Back in the day when some muscle magazines were actually worth reading, Harry Paschall penned a wonderful article for Iron Man entitled, “A Simple Apparatus for Power Training.” In this feature, Paschall described a very basic safety rack that he once constructed in his attic. It cost him just a few bucks to build (circa 1940s), and construction of the apparatus required only minimal tools, effort, and carpentry skill. That’s a pretty darn good combination.
Shown below is a CAD drawing of a power-building apparatus that is very similar to the one that Paschall built. Note that the rack is not equipped with barbell uprights. Rather, the barbell is supported by the two safety bars prior to use. This forces the trainee to take the barbell from the LOW position upon the commencement of the lift. The advantage here, as explained by Paschall, is: “You actually lift the weight instead of ‘bouncing’ with it.” Yep, you gotta use brute strength to get the bar moving upwards, but that extra effort will go a long way towards building strength, muscle, and power.
A most important feature of Paschall’s apparatus is that it allows the lone strength athlete to train the heavy power lifts in complete safety. The importance of this cannot be understated. Every year, more than a handful of strength enthusiasts suffocate to death after getting pinned by their barbell while performing the bench press. So, please don’t take a chance; whenever you bench alone, ALWAYS use a safety rack, such as the one featured here. Doing so may save your life.
Although less serious, a number of floors get beat to hell the result of lifters getting pinned at the bottom position of the squat and having no choice but to drop the heavy weight behind them. I once had to do this while working out in an old rented room, and I can tell you that the outcome was not pretty.
By positioning the catch bars to the desired height, the Paschall apparatus also allows you to perform heavy partial lifts in complete safety. The use of heavy partials was one of the secret weapons of many old–time greats for building tremendous muscle and ligament strength. They would pile on the plates and do half, quarter, and/or lock-out movements in key compound exercises, such as the press, the squat, and the deadlift. John Grimek, for example, did press lockouts with over 800 pounds, and he gave this exercise much credit for helping him acquire world–class pushing strength.
As mentioned above, building the Paschall rack is relatively easy, and procuring the required materials won’t take but a small bite out of your wallet. The posts are cut to length from four-by-four timber so that the affixed end plates mate firmly to the floor and ceiling. Holes are drilled in the posts at desired positions, each 1 1/8 or 1 1/4-inch diameter. I recommend spacing these holes four inches apart. Posts are positioned relative to one another so that the safety bars align approximately 42 inches apart (for a seven foot barbell) and so that the barbell has about eight inches of play, needed for natural arc movement.

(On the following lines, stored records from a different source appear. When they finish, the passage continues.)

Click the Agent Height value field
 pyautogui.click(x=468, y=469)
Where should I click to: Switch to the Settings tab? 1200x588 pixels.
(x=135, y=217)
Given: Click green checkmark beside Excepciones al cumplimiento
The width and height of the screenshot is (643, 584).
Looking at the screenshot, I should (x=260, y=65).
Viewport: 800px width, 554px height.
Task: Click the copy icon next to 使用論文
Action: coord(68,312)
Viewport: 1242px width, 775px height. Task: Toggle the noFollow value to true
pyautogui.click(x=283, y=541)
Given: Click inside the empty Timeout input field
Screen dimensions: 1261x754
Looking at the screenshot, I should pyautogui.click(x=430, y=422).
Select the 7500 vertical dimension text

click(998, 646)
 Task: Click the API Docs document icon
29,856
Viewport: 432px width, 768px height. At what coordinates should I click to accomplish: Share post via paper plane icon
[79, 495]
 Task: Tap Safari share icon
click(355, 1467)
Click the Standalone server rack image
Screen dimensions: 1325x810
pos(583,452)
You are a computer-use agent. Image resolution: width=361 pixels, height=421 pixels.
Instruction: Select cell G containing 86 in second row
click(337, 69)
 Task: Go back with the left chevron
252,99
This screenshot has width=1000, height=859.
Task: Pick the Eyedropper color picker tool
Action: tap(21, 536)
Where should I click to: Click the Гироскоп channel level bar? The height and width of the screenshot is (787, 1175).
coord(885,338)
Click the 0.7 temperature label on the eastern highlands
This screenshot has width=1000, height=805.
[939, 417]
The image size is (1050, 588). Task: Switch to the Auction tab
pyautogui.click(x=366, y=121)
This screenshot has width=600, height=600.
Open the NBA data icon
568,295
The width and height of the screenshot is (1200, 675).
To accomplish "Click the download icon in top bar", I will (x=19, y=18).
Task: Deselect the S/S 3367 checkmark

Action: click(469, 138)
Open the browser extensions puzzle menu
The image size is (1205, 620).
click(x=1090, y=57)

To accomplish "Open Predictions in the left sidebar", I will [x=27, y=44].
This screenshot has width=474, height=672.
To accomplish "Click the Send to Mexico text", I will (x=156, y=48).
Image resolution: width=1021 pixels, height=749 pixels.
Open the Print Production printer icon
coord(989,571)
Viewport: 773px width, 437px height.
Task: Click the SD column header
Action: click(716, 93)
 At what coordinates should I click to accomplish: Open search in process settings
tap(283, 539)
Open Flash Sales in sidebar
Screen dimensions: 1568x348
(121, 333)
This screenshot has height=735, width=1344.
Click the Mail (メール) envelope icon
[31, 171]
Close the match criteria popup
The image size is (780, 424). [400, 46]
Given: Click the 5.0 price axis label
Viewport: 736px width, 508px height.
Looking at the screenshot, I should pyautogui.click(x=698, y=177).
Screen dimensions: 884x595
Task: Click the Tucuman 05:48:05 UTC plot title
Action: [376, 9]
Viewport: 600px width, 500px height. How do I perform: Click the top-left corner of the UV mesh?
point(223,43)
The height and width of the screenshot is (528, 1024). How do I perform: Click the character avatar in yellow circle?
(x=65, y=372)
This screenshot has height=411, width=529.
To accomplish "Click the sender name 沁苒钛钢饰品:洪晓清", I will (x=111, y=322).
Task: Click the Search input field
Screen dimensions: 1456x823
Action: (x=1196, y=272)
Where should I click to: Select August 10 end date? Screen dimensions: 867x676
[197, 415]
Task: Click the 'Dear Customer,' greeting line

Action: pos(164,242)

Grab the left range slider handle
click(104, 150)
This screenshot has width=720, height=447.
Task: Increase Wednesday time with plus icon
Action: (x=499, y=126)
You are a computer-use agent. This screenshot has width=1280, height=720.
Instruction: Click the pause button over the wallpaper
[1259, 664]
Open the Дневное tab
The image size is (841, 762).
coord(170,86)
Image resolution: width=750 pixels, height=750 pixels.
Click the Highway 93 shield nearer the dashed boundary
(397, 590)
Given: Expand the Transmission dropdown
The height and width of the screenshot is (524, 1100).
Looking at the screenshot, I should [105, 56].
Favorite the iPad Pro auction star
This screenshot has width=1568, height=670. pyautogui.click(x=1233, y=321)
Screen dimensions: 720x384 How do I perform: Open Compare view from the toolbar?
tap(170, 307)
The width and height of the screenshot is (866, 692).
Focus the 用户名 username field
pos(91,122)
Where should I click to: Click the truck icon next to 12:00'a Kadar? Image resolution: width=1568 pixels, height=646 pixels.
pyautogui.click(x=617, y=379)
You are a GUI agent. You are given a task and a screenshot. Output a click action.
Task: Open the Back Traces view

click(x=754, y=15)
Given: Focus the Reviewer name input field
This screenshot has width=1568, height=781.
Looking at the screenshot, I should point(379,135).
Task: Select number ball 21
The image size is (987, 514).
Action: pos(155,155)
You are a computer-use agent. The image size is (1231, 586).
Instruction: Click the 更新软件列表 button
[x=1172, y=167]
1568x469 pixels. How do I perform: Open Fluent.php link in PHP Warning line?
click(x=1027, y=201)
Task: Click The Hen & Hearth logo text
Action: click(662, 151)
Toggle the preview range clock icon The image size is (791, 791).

Wood screws should be used to secure the end plates to the posts, and each of the four end plates can be made from a 20–inch length of 2×8 lumber. The top end plates should be supported or braced firmly to the ceiling support structure with appropriate hardware, and the bottom end plates should be supported or braced appropriately to the floor. Finish things off by inserting two catch bars, each at the desired position. Paschall used very long one–inch bolts for the catch bars, and he secured these with nuts. However, the budget-minded individual may prefer to use schedule 40 3/4-inch nominal pipe, 24–inch length each, as depicted in the drawing above. Of course, if you decide to build your own Paschall power training apparatus, it is easy to tailor its construction to match your own training needs and gym requirements.